Highlights of the electronic art work done at EVL include:
- Electronic Visualization Events (EVE) in the mid 1970s – live, real-time performances featuring computer graphics, video processing, and music.
- Early computer graphics art videos, created by combining DeFanti's GRASS system on a PDP-11 and the Sandin Image Processor. The video Spiral PTL (1980) was included in the inaugural collection of video art at the Museum of Modern Art.
- Computer artist Larry Cuba spent time at EVL, using the tools there for his films 3/78 and Calculated Movements, as well as a short special effects sequence for Star Wars.

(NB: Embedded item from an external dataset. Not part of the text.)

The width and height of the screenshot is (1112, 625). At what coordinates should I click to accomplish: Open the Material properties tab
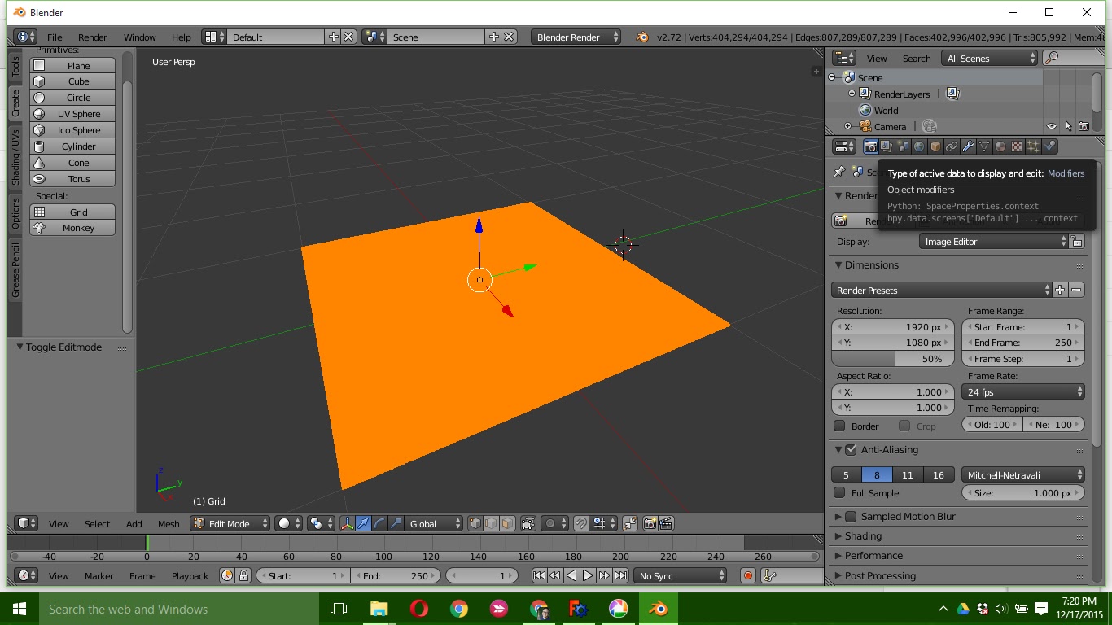coord(1000,146)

- In 1996, EVL installed the first publicly accessible CAVE at the Ars Electronica Center in Austria, and presented a number of virtual reality artworks.

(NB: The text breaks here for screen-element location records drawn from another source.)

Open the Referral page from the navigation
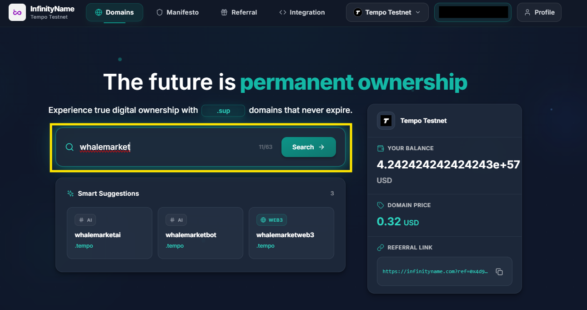This screenshot has width=587, height=310. (x=239, y=12)
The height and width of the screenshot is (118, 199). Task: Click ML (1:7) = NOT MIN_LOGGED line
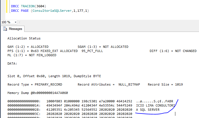tap(32, 55)
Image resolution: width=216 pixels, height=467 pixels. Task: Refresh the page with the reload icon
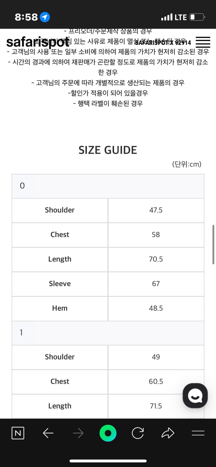(x=138, y=433)
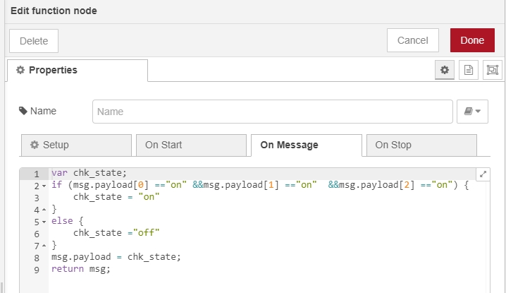
Task: Collapse the if block at line 2
Action: [x=44, y=186]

- EVL was featured in the Chicago New Media 1973–1992 exhibition centering the artwork that was created with the EVL and a demonstration of CAVE 2 was held during the time of the exhibition. The exhibition was held at UIC's gallery 400, and curated by Jon Cates.

==Leadership==
- Thomas A. DeFanti and Daniel J. Sandin: Founding Directors, 1973–2004
- Jason Leigh: 2004–2014
- Maxine D. Brown: 2014–2020
- Andy Johnson: Interim Director, 2020–2024
- Michael E. Papka: 2024–

==SIGGRAPH==
The members of EVL have been involved with the SIGGRAPH organization and conference ever since its inception. DeFanti has served as Secretary (1977–1981) and Chair (1981–1985) of the organization, and 1979 conference chair. Brown has served as Vice Chair for Operations (1985–1987) and Secretary (1981–1985), and chaired the 1992 conference. According to Jim Blinn, the popular Electronic Theatre "started out as a bunch of people crowding into Dan Sandin’s dorm room to watch videotapes." In 1979, DeFanti established the SIGGRAPH Video Review, which has been edited and administered by EVLer Dana Plepys since the mid '80s to present. At SIGGRAPH '92, EVL organized the "Showcase" event, where researchers demonstrated 35 projects in state-of-the-art computational science and scientific visualization. At SIGGRAPH '94, EVL organized the VROOM event, demonstrations of the state of virtual reality technology.

In 1998, Brown received the first ever SIGGRAPH Outstanding Service Award for her contributions to the organization. In 2000, DeFanti and EVL alumna Copper Giloth also received the Outstanding Service Award.